Border Interrogations
As the hours went by on Sunday, Guardian lawyers
searched to find where David was being held; the Brazilian ambassador in London
could get no information; and Glenn struggled with whether he should go public
or work behind the scenes to make sure David would be released and not
arrested. I have never been through a hostage negotiation, but this certainly
felt like one. David was finally released after nine hours. He was forced to
hand over all electronics.
Using border crossings to target journalism is not new
to me. I experienced it for the first time in 2006 in Vienna, when I was
traveling from the Sarajevo Film Festival back to New York. I was put in a van
and driven to a security room, searched, and interrogated. The Austrian
security agents told me I was stopped at the request of the US government. When
I landed in New York I was again searched and interrogated.
Since then I have lost count of how many times I have
been interrogated at the US border all because of my reporting on post 9/11
issues. I've had electronics seized, notebooks photocopied, and have been
threatened with handcuffs for taking notes. I moved to Berlin to edit my next
film because I do not feel I can keep source material safe in my own country.

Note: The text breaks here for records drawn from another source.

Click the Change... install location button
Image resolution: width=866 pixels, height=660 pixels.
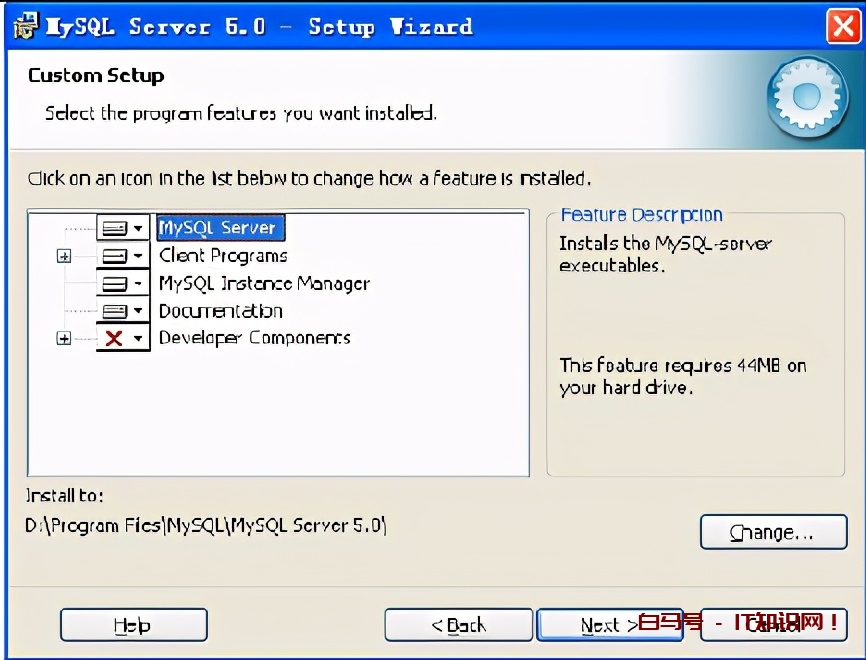tap(773, 532)
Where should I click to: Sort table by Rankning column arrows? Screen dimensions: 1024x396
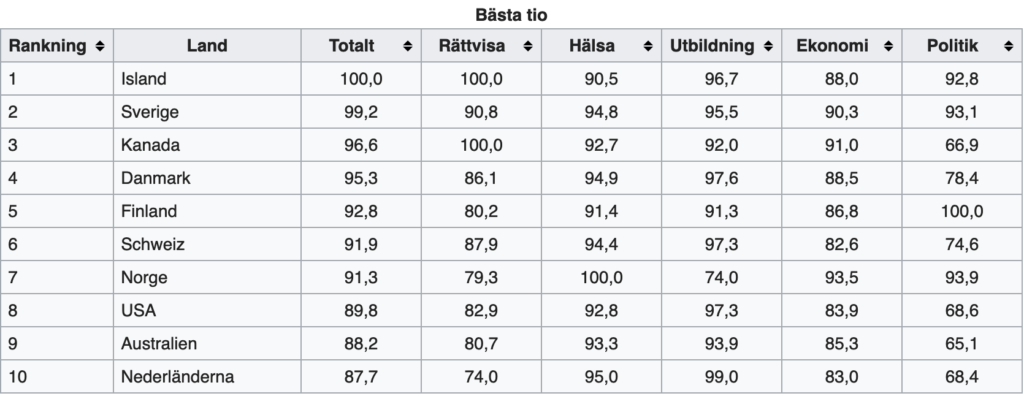pos(99,46)
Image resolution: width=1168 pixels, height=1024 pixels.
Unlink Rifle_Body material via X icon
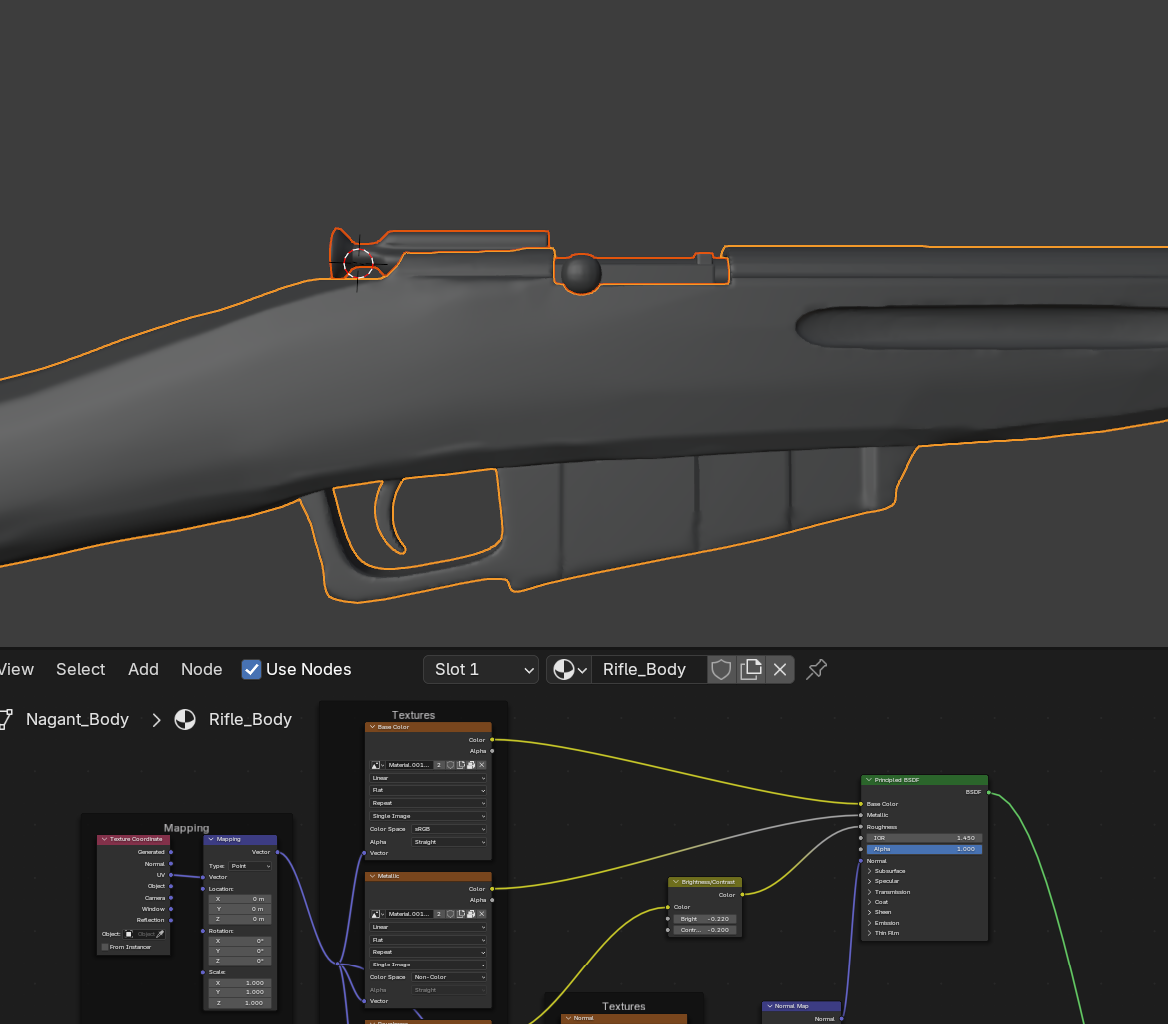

At the moment I live in what used to be East Berlin.
It feels strange to come to the former home of the Stasi to expose the dangers
of government surveillance, but being here gives me hope. There is a deep
historical memory among Germans of what happens to societies when its
government targets and spies on its own citizens. The public outcry in Germany
to the NSA disclosures has been enormous.
Threat To Democracy
Because of the disclosures made by Edward Snowden, we
have for the first time an international debate on the scope of government
surveillance. Almost daily for the past three months citizens learn of new
unlawful surveillance programs being secretly run by their governments. All of
our reporting has been in the public interest, and none has caused harm.
David's detention and the destruction of the hard
drives in the Guardian's basement reveal one thing: Our governments do not want
citizens to be informed when it comes to the topic of surveillance. The
governments of the United States, Britain, Germany, and others would like this
debate to go away. It won't.
Glenn and I, with the full support of David and
others, will continue to work on the disclosures made by Snowden, as will the
Guardian, SPIEGEL, the Washington Post, their reporters and their loved ones,
and many other news organizations who believe vast unchecked secret government
surveillance powers are a threat to democracy.